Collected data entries
────
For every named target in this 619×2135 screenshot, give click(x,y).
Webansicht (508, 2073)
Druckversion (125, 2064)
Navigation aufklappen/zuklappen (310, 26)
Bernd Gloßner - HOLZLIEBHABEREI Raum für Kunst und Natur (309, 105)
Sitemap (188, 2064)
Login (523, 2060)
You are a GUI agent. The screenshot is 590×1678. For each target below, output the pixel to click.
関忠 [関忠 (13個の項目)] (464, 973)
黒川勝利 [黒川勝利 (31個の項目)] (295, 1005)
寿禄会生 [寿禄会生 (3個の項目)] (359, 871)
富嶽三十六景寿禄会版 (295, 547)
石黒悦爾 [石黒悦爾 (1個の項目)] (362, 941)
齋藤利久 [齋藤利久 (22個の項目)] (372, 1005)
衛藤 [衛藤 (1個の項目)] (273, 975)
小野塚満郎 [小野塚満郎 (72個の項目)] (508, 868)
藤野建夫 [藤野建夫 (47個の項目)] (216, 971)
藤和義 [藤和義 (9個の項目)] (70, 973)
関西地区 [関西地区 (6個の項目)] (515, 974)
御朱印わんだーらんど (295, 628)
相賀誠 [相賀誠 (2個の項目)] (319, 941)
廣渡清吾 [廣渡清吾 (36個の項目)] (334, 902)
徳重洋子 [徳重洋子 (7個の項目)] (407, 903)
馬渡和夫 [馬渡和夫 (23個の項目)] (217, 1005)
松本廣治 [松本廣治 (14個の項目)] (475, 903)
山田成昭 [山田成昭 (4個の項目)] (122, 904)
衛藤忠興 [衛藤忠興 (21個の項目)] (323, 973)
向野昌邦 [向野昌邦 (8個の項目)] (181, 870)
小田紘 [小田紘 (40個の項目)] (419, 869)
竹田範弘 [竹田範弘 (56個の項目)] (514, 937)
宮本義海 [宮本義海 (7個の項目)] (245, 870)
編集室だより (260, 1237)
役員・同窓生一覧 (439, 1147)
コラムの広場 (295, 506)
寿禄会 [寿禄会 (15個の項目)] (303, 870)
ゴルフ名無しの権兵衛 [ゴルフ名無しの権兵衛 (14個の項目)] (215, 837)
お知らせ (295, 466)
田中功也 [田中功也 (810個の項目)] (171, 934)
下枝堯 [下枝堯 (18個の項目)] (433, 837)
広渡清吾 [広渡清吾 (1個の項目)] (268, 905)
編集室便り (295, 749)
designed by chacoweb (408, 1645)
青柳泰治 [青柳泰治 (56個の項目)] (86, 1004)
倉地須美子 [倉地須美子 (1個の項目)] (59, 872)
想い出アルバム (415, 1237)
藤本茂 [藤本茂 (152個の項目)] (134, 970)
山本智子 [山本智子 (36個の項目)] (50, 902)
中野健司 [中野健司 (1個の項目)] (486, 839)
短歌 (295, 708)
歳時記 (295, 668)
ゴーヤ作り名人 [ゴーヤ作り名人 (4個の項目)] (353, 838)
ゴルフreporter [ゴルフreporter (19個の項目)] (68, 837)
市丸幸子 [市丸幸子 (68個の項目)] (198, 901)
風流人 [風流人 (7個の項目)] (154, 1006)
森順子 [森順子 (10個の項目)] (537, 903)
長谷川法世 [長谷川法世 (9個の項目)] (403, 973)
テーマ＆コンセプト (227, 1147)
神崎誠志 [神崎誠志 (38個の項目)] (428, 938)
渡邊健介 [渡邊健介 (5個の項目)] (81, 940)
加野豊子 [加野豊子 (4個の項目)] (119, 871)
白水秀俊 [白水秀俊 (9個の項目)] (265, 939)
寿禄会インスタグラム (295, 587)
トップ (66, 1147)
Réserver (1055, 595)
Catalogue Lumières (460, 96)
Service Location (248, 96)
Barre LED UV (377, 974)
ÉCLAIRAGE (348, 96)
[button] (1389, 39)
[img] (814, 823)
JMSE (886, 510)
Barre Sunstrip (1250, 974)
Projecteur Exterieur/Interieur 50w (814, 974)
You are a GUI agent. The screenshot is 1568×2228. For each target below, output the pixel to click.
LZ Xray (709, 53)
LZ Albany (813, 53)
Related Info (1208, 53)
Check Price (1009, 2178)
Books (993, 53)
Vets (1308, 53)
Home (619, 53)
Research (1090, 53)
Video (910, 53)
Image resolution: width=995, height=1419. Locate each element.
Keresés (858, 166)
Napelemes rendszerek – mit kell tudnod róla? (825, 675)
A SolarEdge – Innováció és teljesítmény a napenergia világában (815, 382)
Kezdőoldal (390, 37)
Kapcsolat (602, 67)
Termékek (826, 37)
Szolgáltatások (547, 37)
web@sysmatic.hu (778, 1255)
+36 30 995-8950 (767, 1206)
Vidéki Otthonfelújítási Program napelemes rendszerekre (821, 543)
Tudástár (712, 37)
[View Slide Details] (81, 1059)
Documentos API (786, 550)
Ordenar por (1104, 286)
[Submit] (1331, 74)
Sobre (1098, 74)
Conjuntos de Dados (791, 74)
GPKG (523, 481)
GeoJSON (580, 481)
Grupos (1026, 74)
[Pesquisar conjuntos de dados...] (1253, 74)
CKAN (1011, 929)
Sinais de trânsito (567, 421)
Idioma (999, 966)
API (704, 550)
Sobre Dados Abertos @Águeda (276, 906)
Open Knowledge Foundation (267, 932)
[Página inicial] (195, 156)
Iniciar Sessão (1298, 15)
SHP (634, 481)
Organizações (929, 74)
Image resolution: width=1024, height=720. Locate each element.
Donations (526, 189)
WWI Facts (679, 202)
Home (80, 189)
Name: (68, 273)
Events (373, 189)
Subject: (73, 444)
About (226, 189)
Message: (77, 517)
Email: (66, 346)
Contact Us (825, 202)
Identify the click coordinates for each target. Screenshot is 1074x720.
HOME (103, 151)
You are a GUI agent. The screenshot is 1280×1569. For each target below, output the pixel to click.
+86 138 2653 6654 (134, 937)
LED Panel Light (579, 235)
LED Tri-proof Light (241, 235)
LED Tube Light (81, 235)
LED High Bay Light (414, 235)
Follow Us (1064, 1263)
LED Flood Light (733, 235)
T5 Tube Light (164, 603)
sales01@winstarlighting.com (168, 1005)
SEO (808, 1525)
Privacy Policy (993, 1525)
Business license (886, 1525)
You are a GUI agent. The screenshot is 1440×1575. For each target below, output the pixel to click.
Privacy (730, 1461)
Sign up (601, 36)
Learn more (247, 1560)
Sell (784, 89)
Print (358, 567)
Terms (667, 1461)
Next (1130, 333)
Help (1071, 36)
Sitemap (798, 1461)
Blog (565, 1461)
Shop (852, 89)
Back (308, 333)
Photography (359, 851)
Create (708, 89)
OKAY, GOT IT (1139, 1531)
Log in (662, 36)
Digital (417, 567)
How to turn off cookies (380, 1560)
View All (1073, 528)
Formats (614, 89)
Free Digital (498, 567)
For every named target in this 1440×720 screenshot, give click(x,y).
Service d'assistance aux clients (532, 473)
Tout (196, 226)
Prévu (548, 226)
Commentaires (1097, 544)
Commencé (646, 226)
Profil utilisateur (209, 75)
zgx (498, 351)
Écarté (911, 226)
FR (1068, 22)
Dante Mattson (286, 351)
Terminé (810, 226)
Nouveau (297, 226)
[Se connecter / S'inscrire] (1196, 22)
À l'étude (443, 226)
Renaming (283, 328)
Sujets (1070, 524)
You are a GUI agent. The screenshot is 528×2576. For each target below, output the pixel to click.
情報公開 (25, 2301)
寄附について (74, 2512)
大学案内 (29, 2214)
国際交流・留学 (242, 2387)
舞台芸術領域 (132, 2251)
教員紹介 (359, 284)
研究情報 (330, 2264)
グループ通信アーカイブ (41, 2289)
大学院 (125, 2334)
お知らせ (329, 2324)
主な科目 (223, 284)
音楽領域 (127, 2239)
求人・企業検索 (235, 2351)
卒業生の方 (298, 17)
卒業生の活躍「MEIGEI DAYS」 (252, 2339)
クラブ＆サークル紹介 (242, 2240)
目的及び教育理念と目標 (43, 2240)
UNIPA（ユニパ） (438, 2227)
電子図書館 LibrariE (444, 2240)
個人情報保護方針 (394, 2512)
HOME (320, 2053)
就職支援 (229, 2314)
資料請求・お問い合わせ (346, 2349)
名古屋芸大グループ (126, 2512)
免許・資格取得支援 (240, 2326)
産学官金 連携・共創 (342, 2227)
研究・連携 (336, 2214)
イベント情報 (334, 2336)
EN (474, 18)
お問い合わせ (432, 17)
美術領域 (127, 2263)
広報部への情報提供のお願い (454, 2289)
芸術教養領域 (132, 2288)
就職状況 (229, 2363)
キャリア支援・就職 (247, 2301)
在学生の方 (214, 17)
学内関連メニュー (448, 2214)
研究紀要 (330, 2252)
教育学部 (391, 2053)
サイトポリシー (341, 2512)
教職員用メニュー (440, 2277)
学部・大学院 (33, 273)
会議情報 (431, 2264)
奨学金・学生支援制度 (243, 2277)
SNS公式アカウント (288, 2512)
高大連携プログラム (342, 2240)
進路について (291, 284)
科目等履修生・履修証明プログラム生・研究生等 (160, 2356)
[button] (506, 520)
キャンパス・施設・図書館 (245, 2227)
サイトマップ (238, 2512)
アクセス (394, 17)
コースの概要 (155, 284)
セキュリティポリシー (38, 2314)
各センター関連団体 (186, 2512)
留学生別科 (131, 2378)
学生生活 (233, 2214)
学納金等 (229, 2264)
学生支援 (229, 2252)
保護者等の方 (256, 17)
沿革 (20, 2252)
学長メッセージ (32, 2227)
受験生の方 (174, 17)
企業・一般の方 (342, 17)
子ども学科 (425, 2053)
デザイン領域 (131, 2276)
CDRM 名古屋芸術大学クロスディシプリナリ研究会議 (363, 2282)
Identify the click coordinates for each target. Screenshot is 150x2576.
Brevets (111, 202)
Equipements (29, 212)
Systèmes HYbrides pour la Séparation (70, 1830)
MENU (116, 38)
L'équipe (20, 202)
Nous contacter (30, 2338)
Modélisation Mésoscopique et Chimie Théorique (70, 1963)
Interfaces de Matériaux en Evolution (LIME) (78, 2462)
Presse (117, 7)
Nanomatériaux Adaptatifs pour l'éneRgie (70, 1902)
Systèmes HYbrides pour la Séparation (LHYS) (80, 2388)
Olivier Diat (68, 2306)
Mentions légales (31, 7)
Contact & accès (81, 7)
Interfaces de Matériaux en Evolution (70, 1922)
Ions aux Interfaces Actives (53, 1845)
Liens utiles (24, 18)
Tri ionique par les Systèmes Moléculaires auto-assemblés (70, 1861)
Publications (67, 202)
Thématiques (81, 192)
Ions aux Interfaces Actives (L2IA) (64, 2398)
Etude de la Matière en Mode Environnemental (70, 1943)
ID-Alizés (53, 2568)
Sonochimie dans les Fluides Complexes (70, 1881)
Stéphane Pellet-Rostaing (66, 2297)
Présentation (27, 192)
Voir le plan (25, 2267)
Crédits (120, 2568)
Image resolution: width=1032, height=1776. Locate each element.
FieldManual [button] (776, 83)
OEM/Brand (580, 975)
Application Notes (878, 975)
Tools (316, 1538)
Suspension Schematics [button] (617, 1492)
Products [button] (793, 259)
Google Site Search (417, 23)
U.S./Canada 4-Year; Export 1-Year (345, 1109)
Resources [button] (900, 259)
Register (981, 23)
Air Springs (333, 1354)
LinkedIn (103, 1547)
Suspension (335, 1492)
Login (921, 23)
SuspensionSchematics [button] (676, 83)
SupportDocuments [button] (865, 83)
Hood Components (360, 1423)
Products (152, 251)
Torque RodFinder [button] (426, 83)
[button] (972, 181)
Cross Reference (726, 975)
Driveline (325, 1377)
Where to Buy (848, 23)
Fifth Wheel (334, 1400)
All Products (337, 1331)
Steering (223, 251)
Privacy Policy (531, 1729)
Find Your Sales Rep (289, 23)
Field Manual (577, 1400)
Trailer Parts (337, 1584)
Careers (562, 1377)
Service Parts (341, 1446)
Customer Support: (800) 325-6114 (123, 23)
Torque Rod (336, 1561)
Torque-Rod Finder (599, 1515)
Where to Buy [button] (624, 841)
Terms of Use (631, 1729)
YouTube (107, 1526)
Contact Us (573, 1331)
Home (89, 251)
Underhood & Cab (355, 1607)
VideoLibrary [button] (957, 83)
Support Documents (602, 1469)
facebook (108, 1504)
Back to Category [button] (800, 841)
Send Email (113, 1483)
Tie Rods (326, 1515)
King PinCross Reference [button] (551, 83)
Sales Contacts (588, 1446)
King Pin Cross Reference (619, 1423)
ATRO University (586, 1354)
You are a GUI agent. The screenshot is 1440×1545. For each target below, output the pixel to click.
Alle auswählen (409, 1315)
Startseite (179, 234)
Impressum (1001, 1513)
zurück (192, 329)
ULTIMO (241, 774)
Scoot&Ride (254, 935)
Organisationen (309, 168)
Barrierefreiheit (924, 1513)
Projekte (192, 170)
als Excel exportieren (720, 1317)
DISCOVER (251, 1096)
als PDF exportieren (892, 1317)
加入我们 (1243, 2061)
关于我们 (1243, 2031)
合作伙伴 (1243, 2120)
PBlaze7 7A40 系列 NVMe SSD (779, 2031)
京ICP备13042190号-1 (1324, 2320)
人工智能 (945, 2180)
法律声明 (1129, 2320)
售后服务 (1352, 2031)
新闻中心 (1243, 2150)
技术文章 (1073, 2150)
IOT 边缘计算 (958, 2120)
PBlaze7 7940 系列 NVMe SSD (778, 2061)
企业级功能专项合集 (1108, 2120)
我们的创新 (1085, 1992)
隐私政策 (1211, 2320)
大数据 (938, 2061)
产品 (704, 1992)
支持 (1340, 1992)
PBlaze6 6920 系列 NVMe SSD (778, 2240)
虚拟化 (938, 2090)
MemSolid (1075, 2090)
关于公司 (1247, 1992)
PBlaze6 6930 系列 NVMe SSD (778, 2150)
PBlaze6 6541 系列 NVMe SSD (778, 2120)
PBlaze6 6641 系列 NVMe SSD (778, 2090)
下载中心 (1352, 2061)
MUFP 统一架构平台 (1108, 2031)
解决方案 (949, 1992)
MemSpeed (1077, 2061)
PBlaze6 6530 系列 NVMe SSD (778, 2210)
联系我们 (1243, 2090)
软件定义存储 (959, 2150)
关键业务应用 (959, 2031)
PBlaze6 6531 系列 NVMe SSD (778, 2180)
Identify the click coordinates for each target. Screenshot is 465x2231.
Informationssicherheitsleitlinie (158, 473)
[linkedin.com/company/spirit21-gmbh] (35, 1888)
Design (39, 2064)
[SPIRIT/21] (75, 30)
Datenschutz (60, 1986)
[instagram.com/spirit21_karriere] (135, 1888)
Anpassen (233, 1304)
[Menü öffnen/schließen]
────
▶ AIM OF THE TASK: Copy out every line of the items, starting at the line containing "facebook (108, 1504)" and ending at the line containing "Scoot&Ride (254, 935)", adding 43 to each coordinate number and leaving all other text unchanged.

▶ EXERCISE ANSWER:
facebook (151, 1547)
Back to Category [button] (843, 884)
Send Email (156, 1526)
Tie Rods (369, 1558)
King PinCross Reference [button] (594, 126)
Sales Contacts (631, 1489)
King Pin Cross Reference (662, 1466)
ATRO University (629, 1397)
You are a GUI agent. The screenshot is 1440×1545. For each target below, output the pixel to click.
Alle auswählen (452, 1358)
Startseite (222, 277)
Impressum (1044, 1556)
zurück (235, 372)
ULTIMO (284, 817)
Scoot&Ride (297, 978)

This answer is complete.